FM says GST, which is a transaction tax, can be rolled out any time next fiscal year
Dubai: After the big-bang FDI liberalization, Finance Minister Arun Jaitley on Tuesday said the government will be able to get the contentious GST Bill passed in the Upper House of Parliament even though the main opposition party Congress was playing “hide and seek” on supporting the country’s biggest tax reform.
“The Lok Sabha has passed it (GST Bill). The day it is discussed and put to vote in Rajya Sabha, I have not the least doubt it will be approved. I am reasonably confident. We have the numbers at our side,” Jaitley told Bloomberg TV India in an interview.
Blaming the delay on the tax reform to the opposition of Congress, he said “I absolutely have the numbers except Congress, which is playing hide and seek. Nobody else is opposing it.”
Jaitley, however, pointed out that the tide will turn in favour of the ruling party in the Rajya Sabha next year. “Come April, the Congress’ numbers in the Upper House are going to further deplete and NDA numbers are going to further increase,” he said.
Allaying apprehension that the dismal performance of BJP in Bihar election will hit key reforms like the GST, Jaitley said “I have calculated that the best beneficiary of GST is going to be Bihar as it is a completely consuming state. Bihar does not produce any industrial products. Therefore, Bihar does not have anything to lose. Therefore, for all the MPs from Bihar to say we won’t support GST Bill does not make sense.
In fact, Jaitley said Bihar Chief Minister Nitish Kumar and his party Janata Dal (United) have supported GST Bill in the past. “And I have not the least doubt they will support it even now.”
Jaitley said the government has kept three supporting legislations ready and firming up the IT backbone (GST Network) to pave the way for Goods and Services Tax soon after the Constitution (One Hundred Twenty Second Amendment) Bill is passed by Parliament.
While admitting that he was not sure that GST can be rolled out from April, Jaitley said: “GST is not an income tax. So it does not have to wait till April 1. It is a transactional tax, which can come into operation as soon as the Constitutional framework allows it.”

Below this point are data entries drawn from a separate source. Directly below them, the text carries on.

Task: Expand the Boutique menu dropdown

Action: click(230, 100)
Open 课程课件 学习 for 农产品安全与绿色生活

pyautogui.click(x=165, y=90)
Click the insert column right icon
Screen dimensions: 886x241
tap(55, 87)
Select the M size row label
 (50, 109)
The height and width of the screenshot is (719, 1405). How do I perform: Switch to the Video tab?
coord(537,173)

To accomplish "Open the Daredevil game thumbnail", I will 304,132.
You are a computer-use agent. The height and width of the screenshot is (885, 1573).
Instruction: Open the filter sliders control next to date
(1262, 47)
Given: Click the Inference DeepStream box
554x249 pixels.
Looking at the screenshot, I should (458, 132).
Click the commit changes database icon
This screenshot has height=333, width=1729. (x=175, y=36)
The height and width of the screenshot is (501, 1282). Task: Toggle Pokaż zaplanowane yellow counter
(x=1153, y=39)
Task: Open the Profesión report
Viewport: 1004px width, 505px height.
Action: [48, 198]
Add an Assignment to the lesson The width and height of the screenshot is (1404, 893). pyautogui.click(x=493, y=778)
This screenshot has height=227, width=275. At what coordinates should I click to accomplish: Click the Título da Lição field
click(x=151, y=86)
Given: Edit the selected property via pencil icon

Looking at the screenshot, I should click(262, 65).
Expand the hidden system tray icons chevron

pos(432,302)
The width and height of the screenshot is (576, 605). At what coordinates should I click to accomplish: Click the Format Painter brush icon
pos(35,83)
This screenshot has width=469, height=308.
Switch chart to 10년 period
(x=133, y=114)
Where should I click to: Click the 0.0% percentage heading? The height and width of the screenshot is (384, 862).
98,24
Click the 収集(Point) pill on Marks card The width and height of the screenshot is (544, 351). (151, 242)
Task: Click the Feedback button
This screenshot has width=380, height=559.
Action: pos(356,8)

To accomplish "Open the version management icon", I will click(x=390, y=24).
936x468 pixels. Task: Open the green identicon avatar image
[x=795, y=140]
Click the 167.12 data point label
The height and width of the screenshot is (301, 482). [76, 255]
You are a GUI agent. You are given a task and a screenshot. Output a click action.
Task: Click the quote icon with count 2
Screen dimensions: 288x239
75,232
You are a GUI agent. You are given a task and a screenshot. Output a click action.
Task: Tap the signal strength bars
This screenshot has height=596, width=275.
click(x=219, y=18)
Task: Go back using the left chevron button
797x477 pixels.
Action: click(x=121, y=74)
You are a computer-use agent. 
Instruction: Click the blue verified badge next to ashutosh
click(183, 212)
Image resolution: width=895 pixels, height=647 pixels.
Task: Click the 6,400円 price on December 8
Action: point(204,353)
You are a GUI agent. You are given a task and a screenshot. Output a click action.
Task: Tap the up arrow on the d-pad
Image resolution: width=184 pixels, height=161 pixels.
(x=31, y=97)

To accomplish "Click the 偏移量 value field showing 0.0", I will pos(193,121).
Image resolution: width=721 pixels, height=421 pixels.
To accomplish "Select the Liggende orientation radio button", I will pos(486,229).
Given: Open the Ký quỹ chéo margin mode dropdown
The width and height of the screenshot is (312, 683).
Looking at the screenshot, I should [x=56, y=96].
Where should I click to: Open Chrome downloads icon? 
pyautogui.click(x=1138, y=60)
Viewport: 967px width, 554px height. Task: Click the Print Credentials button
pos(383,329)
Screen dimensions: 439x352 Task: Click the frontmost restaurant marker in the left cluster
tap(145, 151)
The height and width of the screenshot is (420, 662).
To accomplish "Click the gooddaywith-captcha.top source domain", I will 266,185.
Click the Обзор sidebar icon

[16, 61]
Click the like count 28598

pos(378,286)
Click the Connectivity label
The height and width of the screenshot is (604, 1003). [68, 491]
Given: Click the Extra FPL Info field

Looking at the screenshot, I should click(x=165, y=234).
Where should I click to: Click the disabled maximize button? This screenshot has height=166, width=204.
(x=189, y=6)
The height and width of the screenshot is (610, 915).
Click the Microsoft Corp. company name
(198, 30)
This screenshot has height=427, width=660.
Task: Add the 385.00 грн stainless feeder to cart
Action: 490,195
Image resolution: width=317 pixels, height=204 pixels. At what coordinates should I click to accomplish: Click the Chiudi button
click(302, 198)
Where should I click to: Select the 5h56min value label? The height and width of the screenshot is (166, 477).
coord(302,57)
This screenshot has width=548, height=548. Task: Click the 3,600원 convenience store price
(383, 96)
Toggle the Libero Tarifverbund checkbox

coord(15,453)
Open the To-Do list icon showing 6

The past two sessions of Parliament were disrupted by Congress members demanding resignation of External Affairs Minister Sushma Swaraj and Rajasthan Chief Minister Vasundhara Raje for their alleged involvement with fugitive Lalit Modi. Congress also demanded the ouster of Madhya Pradesh Chief Minister Shivraj Singh Chouhan for the VYAPAM scam.
While the government is lining up a raft of reform Bills for the winter session of Parliament, there is apprehension over the smooth running of both the Houses as the Opposition led by Congress plans to raise the issue of growing intolerance in Parliament.
“I would welcome a debate on so called intolerance issue. If you are not ready to debate, who is intolerant?” Jaitley said.
While critics have often pointed out that reforms have been sluggish, India has been acclaimed by global institutions like the IMF as the only “bright spot” in an otherwise gloomy global economic scenario.
Jaitley said India is placed reasonably “high” on the investment agenda as all government policies have been aimed towards liberalization. Opening up of new sectors to foreign direct investment was sending a “good signal” and investors looking at entering defence and railways in a big way.
Asserting that he was getting positive feedback on the easing of FDI regime, liberalization, Jaitley said liberalization was progressing in “baby steps” after the opening up of the economy in 1991.
With the government cleaning up the FDI processes, the finance minister said it is important for investors to know that the policy is stable and the return on investment from India will be much higher.
During his UAE visit, Jaitley invited sovereign wealth funds and pension funds to invest in the National Infrastructure and Investment Fund (NIIF).
Jaitley admitted that infrastructure investment bears “scars of the past” for investors but said the government was trying to clean up the “wounds”.
DELIBERATE DELAY ON DISINVESTMENT
While there has been growing uncertainty over the government’s disinvestment programme, Jaitley termed it a “conscious holdback” on some of the stake sale plans.
Global markets are not supportive of divestment right now, he said adding the government will not sell stakes in PSUs at low prices just for the sake of divestment.
Although the government planned stake sales in Coal India, SAIL, NMDC and Nalco, a global slump in commodity prices have clouded the outlook for the mining and metal PSUs.
Though the disinvestment target of Rs 69,500 crore appears to be missed with a big margin during FY16, Jaitley allayed fears of overshooting the fiscal deficit target of 3.9 per cent of GDP saying robust indirect tax collection will offset the divestment shortfall.